Die ganze Gewalt dieser Worte fiel über den Unglücklichen. Er warf
sich vor Lotten nieder in der vollen Verzweifelung, faßte ihre Hände,
drückte sie in seine Augen, wider seine Stirn, und ihr schien eine
Ahnung seines schrecklichen Vorhabens durch die Seele zu fliegen. Ihre
Sinne verwirrten sich, sie drückte seine Hände, drückte
sie wider ihre Brust, neigte sich mit einer wehmütigen
Bewegung zu ihm, und ihre glühenden Wangen berührten
sich.
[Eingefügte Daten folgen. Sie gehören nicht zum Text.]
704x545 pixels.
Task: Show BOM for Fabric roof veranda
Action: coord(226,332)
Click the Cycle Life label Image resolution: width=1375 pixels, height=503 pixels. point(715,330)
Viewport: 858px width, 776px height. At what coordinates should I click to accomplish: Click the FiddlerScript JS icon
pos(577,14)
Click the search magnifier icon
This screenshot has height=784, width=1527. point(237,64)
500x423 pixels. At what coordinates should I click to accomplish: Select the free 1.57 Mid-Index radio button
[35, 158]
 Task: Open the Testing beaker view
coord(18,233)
Die Welt verging ihnen. Er schlang seine Arme um
sie her, preßte sie an seine Brust und deckte ihre zitternden,
stammelnden Lippen mit wütenden Küssen. - Werther!
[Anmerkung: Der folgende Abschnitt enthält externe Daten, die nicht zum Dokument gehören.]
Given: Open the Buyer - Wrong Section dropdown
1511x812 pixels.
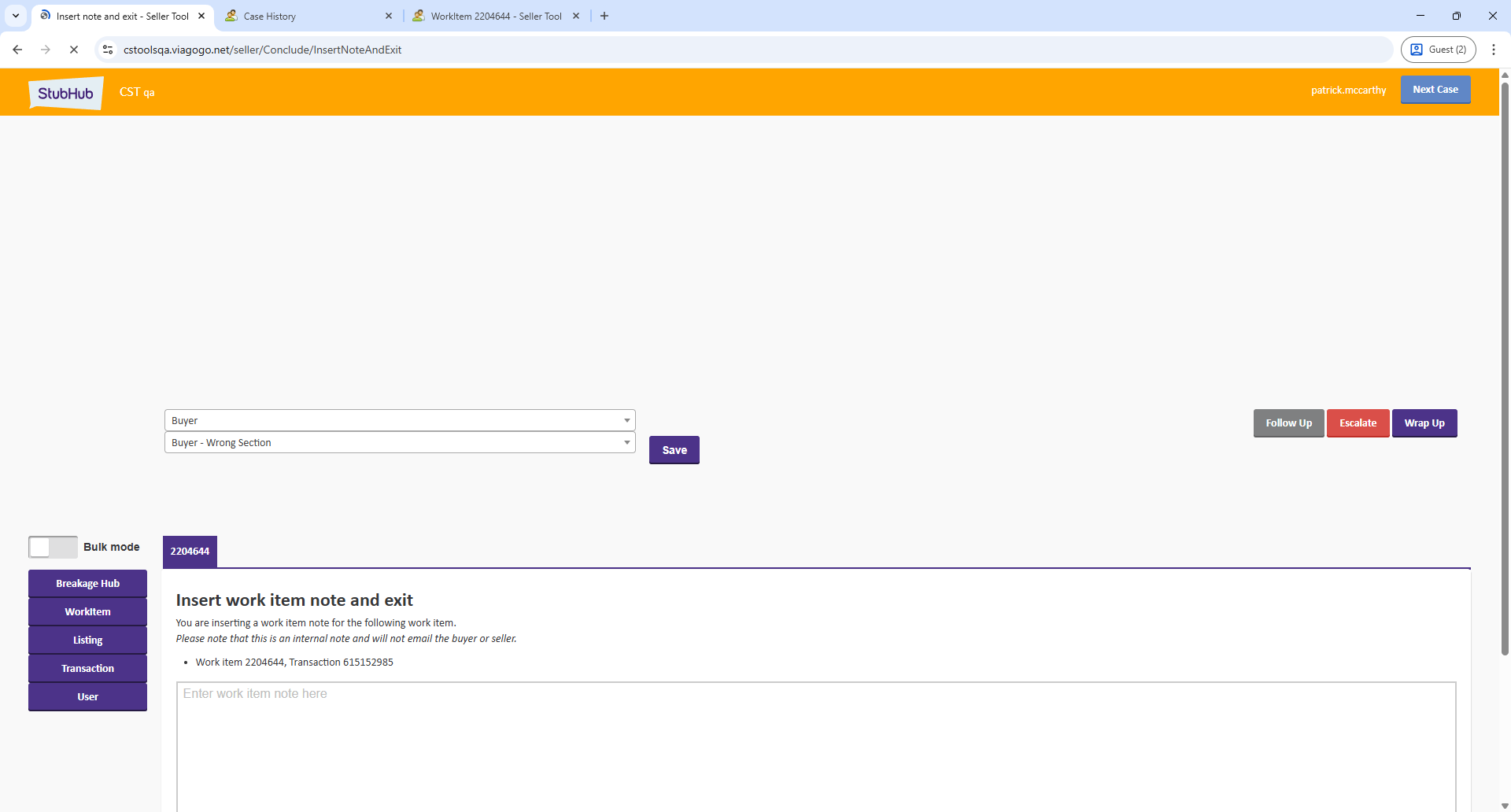Looking at the screenshot, I should [400, 443].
rief sie mit erstickter Stimme, sich abwendend, Werther! -
und drückte mit schwacher Hand seine Brust von der
ihrigen; - Werther! rief sie mit dem gefaßten Tone des
edelsten Gefühles. - Er widerstand nicht, ließ sie aus seinen
Armen und warf sich unsinnig vor sie hin. Sie riß sich auf
und in ängstlicher Verwirrung, bebend zwischen Liebe
und Zorn, sagte sie: Das ist das letztemal! Werther! Sie sehn
mich nicht wieder. - Und mit dem vollsten Blick der Liebe
auf den Elenden eilte sie ins Nebenzimmer und schloß
hinter sich zu. Werther streckte ihr die Arme nach, getraute
sich nicht, sie zu halten. Er lag an der Erde, den Kopf auf
dem Kanapee, und in dieser Stellung blieb er über eine
halbe Stunde, bis ihn ein Geräusch zu sich selbst rief. Es
war das Mädchen, das den Tisch decken wollte. Er ging im
Zimmer auf und ab, und da er sich wieder allein sah, ging
er zur Türe des Kabinetts und rief mit leiser Stimme:
Lotte! Lotte! nur noch ein Wort! ein Lebewohl! - Sie
schwieg. Er harrte und bat und harrte; dann riß er sich
weg und rief: Lebe wohl, Lotte! auf ewig lebe wohl!